**Data supplied**:
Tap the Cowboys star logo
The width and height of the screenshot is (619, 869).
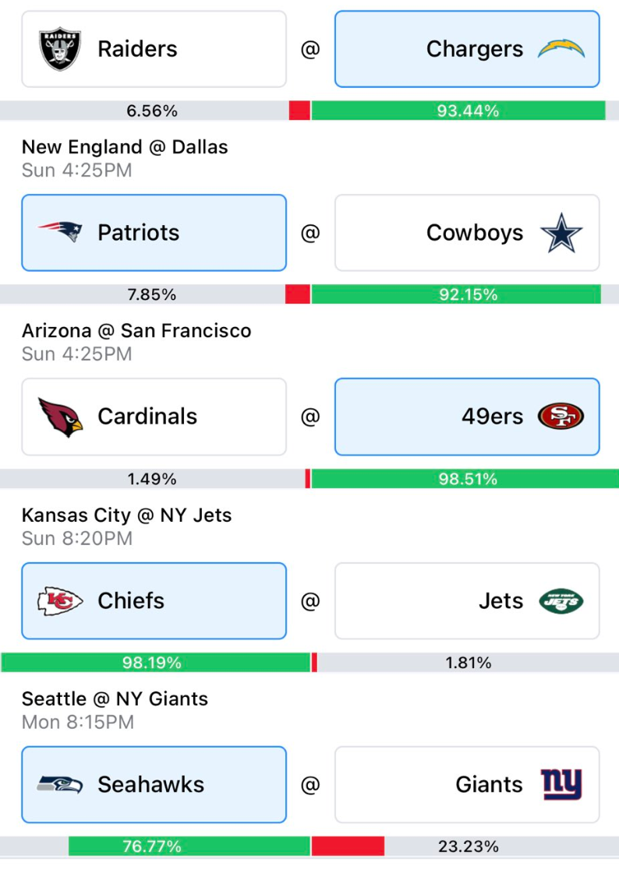[561, 233]
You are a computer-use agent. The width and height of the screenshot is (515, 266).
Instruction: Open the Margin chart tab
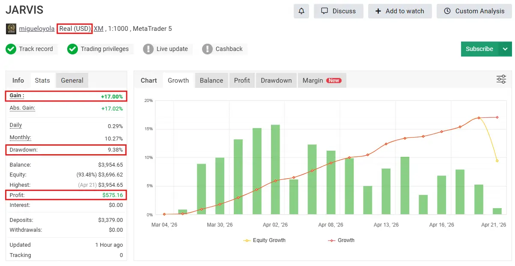(322, 81)
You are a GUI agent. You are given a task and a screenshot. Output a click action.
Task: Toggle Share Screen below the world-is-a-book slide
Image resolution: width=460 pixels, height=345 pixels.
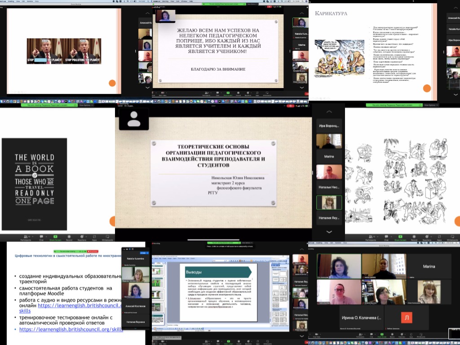click(55, 237)
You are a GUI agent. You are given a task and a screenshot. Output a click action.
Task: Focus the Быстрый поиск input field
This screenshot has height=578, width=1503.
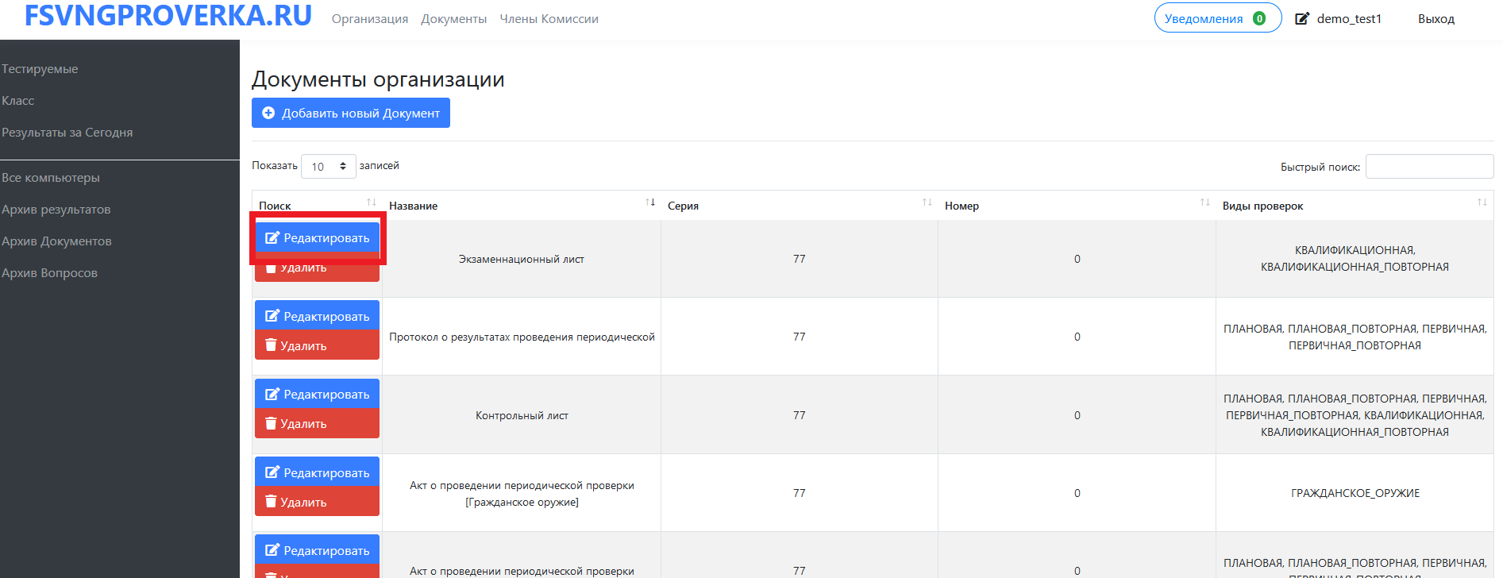coord(1429,167)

**The task**: The copy should hold only the lines from the one with "Task: Toggle Share" through the one with "Task: Focus the Быстрый поиск input field", exactly as they stand above. Leave out the pictures.

**Task result**:
Task: Toggle Share Screen below the world-is-a-book slide
Image resolution: width=460 pixels, height=345 pixels.
click(55, 237)
You are a GUI agent. You are given a task and a screenshot. Output a click action.
Task: Focus the Быстрый поиск input field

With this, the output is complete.